Our trigger logic has some recursion detection built in. Essentially, we have some static variables that act as counters for trigger executions. When our set "max" gets hit, our triggers quit to avoid issues with recursive triggers and governor limits.
We found out the hard way that static variables keep their state across individual Bulk API transactions. This happens in both parallel and non-parallel mode. That means our counters keep getting incremented as triggers fire because the variables are never reset. This is strange because governor limits are reset for each individual transaction like you would expect them too.
Has anyone else experienced this? Is there any documentation around this that would explain the behavior of static variables during Bulk API transactions?
Also, within a trigger, is there a way to detect whether the current transaction is running within the Bulk API? If there were, we could come up with some sort of custom solution just for the Bulk API context.
Best Answer
I have and to say it was quite annoying was an understatement. I had to call an update trigger either after it was inserted or after it's second update. I got it to work fine, but as soon as the records were inserted through DataLoader, it bombed because of this issue.
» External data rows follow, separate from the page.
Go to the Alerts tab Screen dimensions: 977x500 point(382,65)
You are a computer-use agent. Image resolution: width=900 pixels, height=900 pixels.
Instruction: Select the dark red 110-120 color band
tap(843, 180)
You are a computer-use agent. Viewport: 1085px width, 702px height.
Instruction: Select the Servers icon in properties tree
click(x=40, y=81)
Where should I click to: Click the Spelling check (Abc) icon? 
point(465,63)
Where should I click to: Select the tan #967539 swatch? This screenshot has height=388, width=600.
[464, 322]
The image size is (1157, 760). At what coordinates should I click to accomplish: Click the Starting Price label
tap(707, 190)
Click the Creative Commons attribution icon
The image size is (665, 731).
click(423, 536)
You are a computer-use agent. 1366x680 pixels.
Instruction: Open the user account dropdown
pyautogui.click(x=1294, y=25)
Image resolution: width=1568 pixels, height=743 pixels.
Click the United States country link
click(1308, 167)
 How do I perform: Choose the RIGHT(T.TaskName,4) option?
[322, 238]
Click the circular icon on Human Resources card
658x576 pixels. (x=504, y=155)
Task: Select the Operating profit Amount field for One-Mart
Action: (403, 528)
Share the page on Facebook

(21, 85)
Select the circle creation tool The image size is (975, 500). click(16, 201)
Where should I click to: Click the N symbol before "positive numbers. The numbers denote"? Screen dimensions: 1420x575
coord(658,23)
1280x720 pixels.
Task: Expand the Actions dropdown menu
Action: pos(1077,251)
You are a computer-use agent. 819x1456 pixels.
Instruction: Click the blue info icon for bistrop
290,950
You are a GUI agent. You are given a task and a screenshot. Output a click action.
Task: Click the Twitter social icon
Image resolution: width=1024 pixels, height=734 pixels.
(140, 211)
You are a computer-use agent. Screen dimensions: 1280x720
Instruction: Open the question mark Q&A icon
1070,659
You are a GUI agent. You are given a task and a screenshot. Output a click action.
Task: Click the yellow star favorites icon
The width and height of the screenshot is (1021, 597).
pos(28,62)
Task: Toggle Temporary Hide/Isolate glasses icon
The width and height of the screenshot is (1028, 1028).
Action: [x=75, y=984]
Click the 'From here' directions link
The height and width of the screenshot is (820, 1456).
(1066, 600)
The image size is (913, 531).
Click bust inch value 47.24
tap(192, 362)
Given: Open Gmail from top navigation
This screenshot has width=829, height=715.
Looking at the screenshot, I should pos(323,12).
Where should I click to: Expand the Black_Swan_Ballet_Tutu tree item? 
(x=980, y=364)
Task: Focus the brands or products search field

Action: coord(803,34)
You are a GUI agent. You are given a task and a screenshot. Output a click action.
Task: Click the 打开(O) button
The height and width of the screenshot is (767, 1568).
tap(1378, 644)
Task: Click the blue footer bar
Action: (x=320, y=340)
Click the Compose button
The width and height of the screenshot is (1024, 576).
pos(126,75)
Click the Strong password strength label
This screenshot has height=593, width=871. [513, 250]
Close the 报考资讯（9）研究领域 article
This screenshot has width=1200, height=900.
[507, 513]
I asked a similar question and the response reflected the following:
Answered by @ScottW
So apparently, even though the trigger limits are being reset, it is still considering a bulk API call a single transaction. For example, a bulk API insert of 700 records is broken up into 200 records to be worked on by trigger, each batch is given of 200 records is given its own API limits. However, this is still one transaction, which means the static variables are never reset.
It is actually recommended for complex triggers that you avoid using the Bulk API altogether (this was found here):
Interestingly, recommendation eh?
From what I could find, no. The only way I could see to resolve this is possibly a reset for your counter; essentially toggling when a certain event should fire.
I hope that clears some things up.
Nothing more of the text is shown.